* _What the task asks_
Make an exact copy of the entries that come next.

* _Records shown_
....................
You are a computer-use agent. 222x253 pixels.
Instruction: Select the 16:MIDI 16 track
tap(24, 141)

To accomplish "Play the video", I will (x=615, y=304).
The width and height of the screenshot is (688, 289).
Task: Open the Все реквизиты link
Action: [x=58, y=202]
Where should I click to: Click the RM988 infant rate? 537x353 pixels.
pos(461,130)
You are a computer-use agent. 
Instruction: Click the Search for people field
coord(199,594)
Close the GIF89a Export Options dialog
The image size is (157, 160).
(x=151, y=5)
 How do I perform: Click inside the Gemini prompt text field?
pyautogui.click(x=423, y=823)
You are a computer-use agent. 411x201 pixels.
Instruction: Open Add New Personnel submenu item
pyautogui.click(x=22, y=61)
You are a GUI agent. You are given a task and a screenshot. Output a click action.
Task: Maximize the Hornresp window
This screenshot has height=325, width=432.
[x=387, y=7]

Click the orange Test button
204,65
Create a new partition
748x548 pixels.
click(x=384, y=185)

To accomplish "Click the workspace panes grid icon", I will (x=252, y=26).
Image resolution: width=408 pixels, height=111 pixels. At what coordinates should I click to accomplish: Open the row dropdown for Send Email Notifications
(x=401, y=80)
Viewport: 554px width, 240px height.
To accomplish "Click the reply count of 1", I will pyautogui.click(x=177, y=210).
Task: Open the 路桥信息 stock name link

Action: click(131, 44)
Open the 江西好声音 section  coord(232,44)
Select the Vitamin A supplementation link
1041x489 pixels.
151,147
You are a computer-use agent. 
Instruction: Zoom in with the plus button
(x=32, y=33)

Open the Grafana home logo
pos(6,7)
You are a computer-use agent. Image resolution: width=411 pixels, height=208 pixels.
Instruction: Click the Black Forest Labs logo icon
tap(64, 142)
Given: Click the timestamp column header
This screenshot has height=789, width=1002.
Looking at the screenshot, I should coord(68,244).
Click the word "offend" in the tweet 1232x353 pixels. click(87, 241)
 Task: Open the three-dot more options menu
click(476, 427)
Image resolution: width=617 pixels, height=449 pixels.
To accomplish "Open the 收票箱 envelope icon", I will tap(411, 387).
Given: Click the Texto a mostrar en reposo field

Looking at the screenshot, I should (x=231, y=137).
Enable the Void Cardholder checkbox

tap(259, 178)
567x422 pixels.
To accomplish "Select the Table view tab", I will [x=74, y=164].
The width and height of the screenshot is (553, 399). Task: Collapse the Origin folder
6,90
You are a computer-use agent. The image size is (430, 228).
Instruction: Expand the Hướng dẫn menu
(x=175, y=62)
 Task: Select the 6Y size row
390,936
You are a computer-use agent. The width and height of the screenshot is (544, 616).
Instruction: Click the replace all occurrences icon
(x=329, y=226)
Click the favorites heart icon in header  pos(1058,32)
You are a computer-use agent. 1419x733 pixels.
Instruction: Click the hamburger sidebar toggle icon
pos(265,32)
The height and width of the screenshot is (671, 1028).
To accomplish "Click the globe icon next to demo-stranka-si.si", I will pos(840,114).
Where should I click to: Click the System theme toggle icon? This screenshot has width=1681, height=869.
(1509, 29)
....................
* _Task answer_
You are a computer-use agent. 222x253 pixels.
Instruction: Select the 16:MIDI 16 track
tap(24, 141)

To accomplish "Play the video", I will (x=615, y=304).
The width and height of the screenshot is (688, 289).
Task: Open the Все реквизиты link
Action: [x=58, y=202]
Where should I click to: Click the RM988 infant rate? 537x353 pixels.
pos(461,130)
You are a computer-use agent. 
Instruction: Click the Search for people field
coord(199,594)
Close the GIF89a Export Options dialog
The image size is (157, 160).
(x=151, y=5)
 How do I perform: Click inside the Gemini prompt text field?
pyautogui.click(x=423, y=823)
You are a computer-use agent. 411x201 pixels.
Instruction: Open Add New Personnel submenu item
pyautogui.click(x=22, y=61)
You are a GUI agent. You are given a task and a screenshot. Output a click action.
Task: Maximize the Hornresp window
This screenshot has height=325, width=432.
[x=387, y=7]

Click the orange Test button
204,65
Create a new partition
748x548 pixels.
click(x=384, y=185)

To accomplish "Click the workspace panes grid icon", I will (x=252, y=26).
Image resolution: width=408 pixels, height=111 pixels. At what coordinates should I click to accomplish: Open the row dropdown for Send Email Notifications
(x=401, y=80)
Viewport: 554px width, 240px height.
To accomplish "Click the reply count of 1", I will pyautogui.click(x=177, y=210).
Task: Open the 路桥信息 stock name link

Action: click(131, 44)
Open the 江西好声音 section  coord(232,44)
Select the Vitamin A supplementation link
1041x489 pixels.
151,147
You are a computer-use agent. 
Instruction: Zoom in with the plus button
(x=32, y=33)

Open the Grafana home logo
pos(6,7)
You are a computer-use agent. Image resolution: width=411 pixels, height=208 pixels.
Instruction: Click the Black Forest Labs logo icon
tap(64, 142)
Given: Click the timestamp column header
This screenshot has height=789, width=1002.
Looking at the screenshot, I should coord(68,244).
Click the word "offend" in the tweet 1232x353 pixels. click(87, 241)
 Task: Open the three-dot more options menu
click(476, 427)
Image resolution: width=617 pixels, height=449 pixels.
To accomplish "Open the 收票箱 envelope icon", I will tap(411, 387).
Given: Click the Texto a mostrar en reposo field

Looking at the screenshot, I should (x=231, y=137).
Enable the Void Cardholder checkbox

tap(259, 178)
567x422 pixels.
To accomplish "Select the Table view tab", I will [x=74, y=164].
The width and height of the screenshot is (553, 399). Task: Collapse the Origin folder
6,90
You are a computer-use agent. The image size is (430, 228).
Instruction: Expand the Hướng dẫn menu
(x=175, y=62)
 Task: Select the 6Y size row
390,936
You are a computer-use agent. The width and height of the screenshot is (544, 616).
Instruction: Click the replace all occurrences icon
(x=329, y=226)
Click the favorites heart icon in header  pos(1058,32)
You are a computer-use agent. 1419x733 pixels.
Instruction: Click the hamburger sidebar toggle icon
pos(265,32)
The height and width of the screenshot is (671, 1028).
To accomplish "Click the globe icon next to demo-stranka-si.si", I will pos(840,114).
Where should I click to: Click the System theme toggle icon? This screenshot has width=1681, height=869.
(1509, 29)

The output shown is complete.